Fès is a lot like Marrakech, except it’s got the flavor of a medieval donkey-cart town and it’s even sketchier at night. After the shops shut down and all the women mysteriously vanish, white-devil tourists like me get lost in the medina, and boys loiter around trying to get you to give them money for guide services – whether you ask for it or not.

Which brings me to the worst thing about Morocco: The touts. Endless conversations start with “Bonjour, Hallo, Hola, Hi” and then proceed to “Française?, Expanich, Englich?.” Then they invite you into their shop to “have a look.” Nice of you to invite me to spend money in your shop, except, I don’t like salesmen, I don’t respond to the pressure sell, and I’d rather be left alone.
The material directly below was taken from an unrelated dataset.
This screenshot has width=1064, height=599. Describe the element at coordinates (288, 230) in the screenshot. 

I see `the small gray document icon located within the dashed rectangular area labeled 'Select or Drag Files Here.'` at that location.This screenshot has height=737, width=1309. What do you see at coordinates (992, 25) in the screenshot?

Plus, I’m not in the market for Berber rugs, sequined sandals, tacky jewelry, spices, belts, earthenware, rasta wear, jellabas, or handbags.
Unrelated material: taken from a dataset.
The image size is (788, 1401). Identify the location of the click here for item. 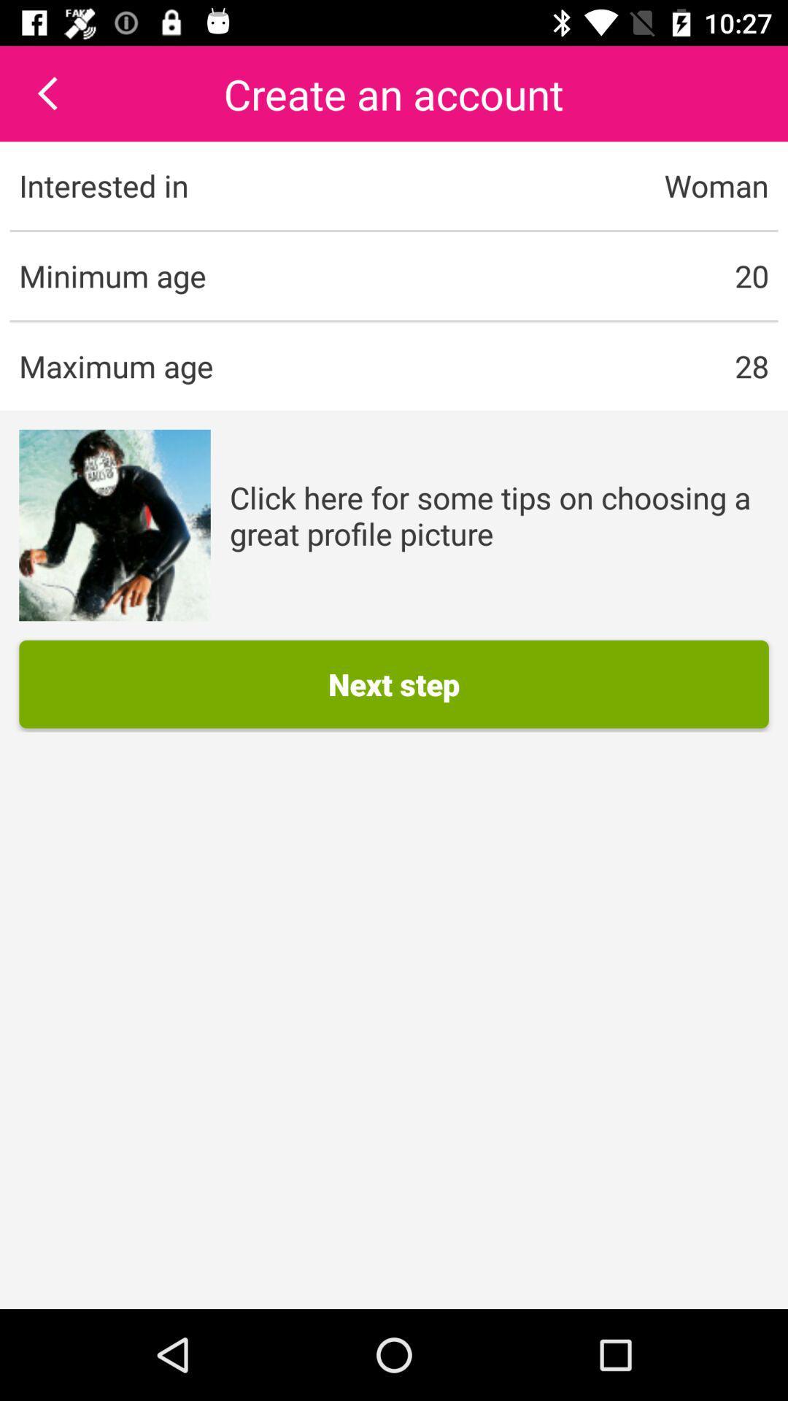
(498, 515).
In two very isolated instances, I’m certain I was slurred in Arabic after I declined an overture. Once, a kid in Marrakech straight up said “fuck you!” because we wouldn’t give him a dirham. Often, overly insistent men will grab you by the forearm. I hate that. Ne touchez pas. Another time, I was walking on a dark street at night and a guy was yelling at me from a distance to try to get the conversation started, and when I didn’t turn to acknowledge him, he yelled, “Hey America, learn polite.” Enough already. Hedging a bit on my earlier claim that Morocco is analogous to Mexico: When you account for all the unemployed dudes hanging around trying to make you their mark, it reminds me a lot more of Cuba.

The worst part is when the back-and-forth gets going, they start walking with you, and you can’t get rid of them. “You want eat? Need sleeps? What you look for?” A particular teenage boy who wouldn’t leave me alone kept saying stuff to me as I was walking home like “this way safe,” implying there was something to be afraid of if I walked the way I was intending to go instead of the way he wanted to take me, which would mean that I owed him some money by the time we rounded the corner, because boy, had he done me a favor. In this particular instance, when we reached the hotel I gave him five dirham, and then he bitched about it. Beggars can’t be choosers, dude. Ad nauseum.

Earlier that same night, a middle-aged guy sidled up to me and whispered, “have lust?”

Fès was the worst town for this routine, which is too bad, because it’s quite a bit nicer than Marrakech in a lot of other ways, like the absence of traffic in the medina, it’s aforementioned medieval donkey-cart flavor, and the fort ruin which sits in a park overlooking the city.

I get the fact that Morocco’s poor and unemployed need our white-devil tourist money, but the touts have certainly put a dent in my desire to come back to this country, which is too bad because this is an extremely beautiful and interesting place that I would like to return to without reservation.

The topper is that all this bullshit happens in a place where – in public at least – the women almost never say anything, smile, or make eye contact. They don’t seem very happy.

I was sitting on the patio a cafe in Fès waiting out the rain, and behind me dozens of unemployed men were lounging around drinking tea, playing cards, and smoking hashish. Just then, a cop pulled up on a motorbike, sat down at one of the tables, drank a coffee, and nobody flinched. A man in Asilah told me that the King had decreed that he didn’t care if people smoked hashish for personal pleasure so long as they weren’t trafficking.